TASK DETAILS.
When the line containing "Edit the transaction" is found in the data below, copy it and each line after it through the line containing "the battery indicator", exactly and with no others.

---------- MATERIAL FOR THE TASK ----------

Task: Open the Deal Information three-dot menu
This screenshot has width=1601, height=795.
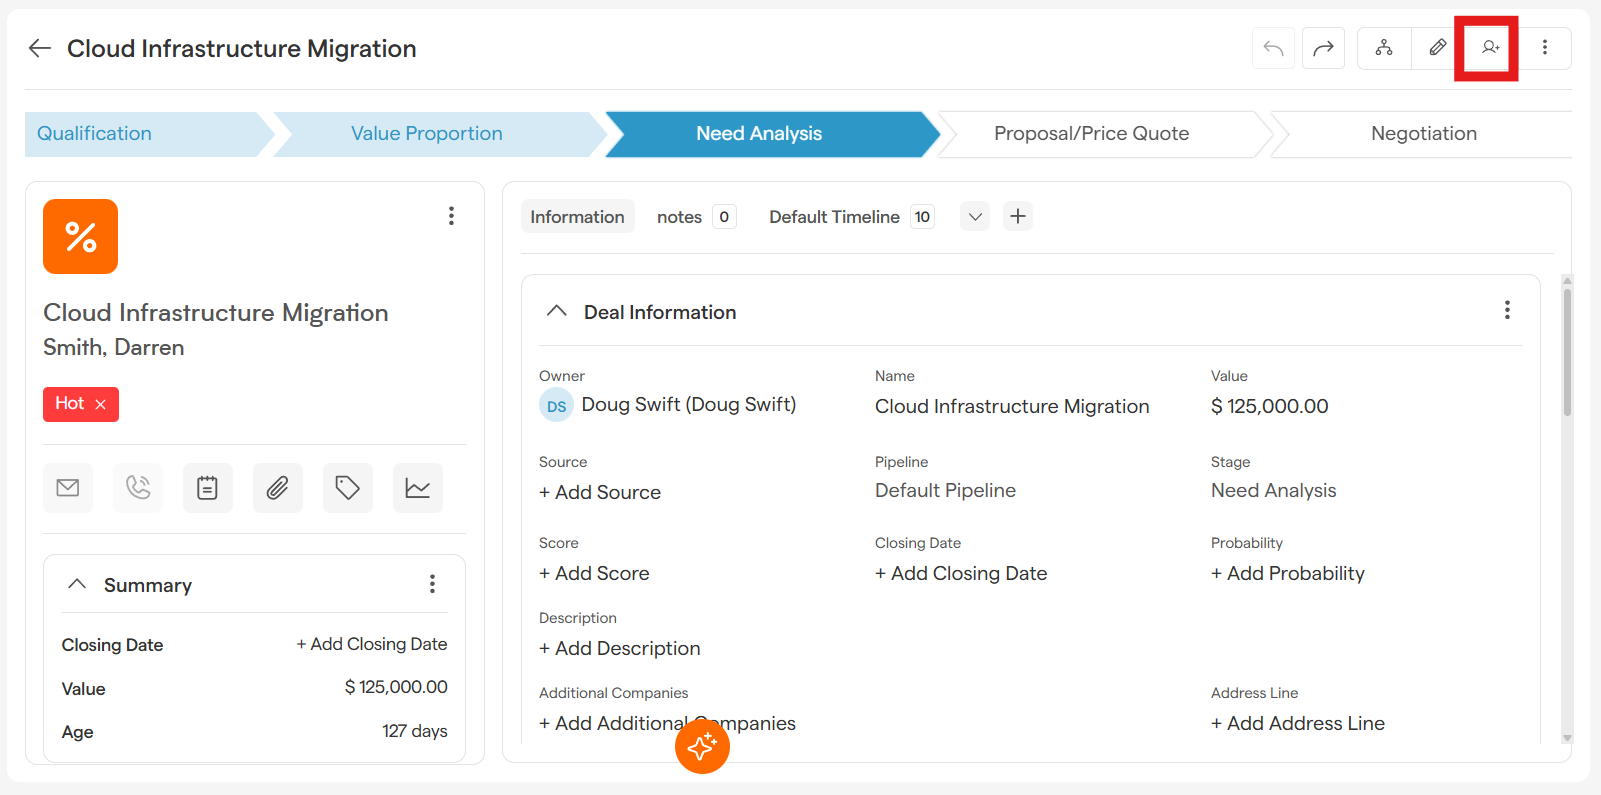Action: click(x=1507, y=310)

----------
---------- MATERIAL FOR THE TASK ----------

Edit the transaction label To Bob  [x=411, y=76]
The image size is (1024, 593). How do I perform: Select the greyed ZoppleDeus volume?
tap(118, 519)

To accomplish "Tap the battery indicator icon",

----------

SOLUTION TO THIS EXERCISE.
Edit the transaction label To Bob  [x=411, y=76]
The image size is (1024, 593). How do I perform: Select the greyed ZoppleDeus volume?
tap(118, 519)

To accomplish "Tap the battery indicator icon",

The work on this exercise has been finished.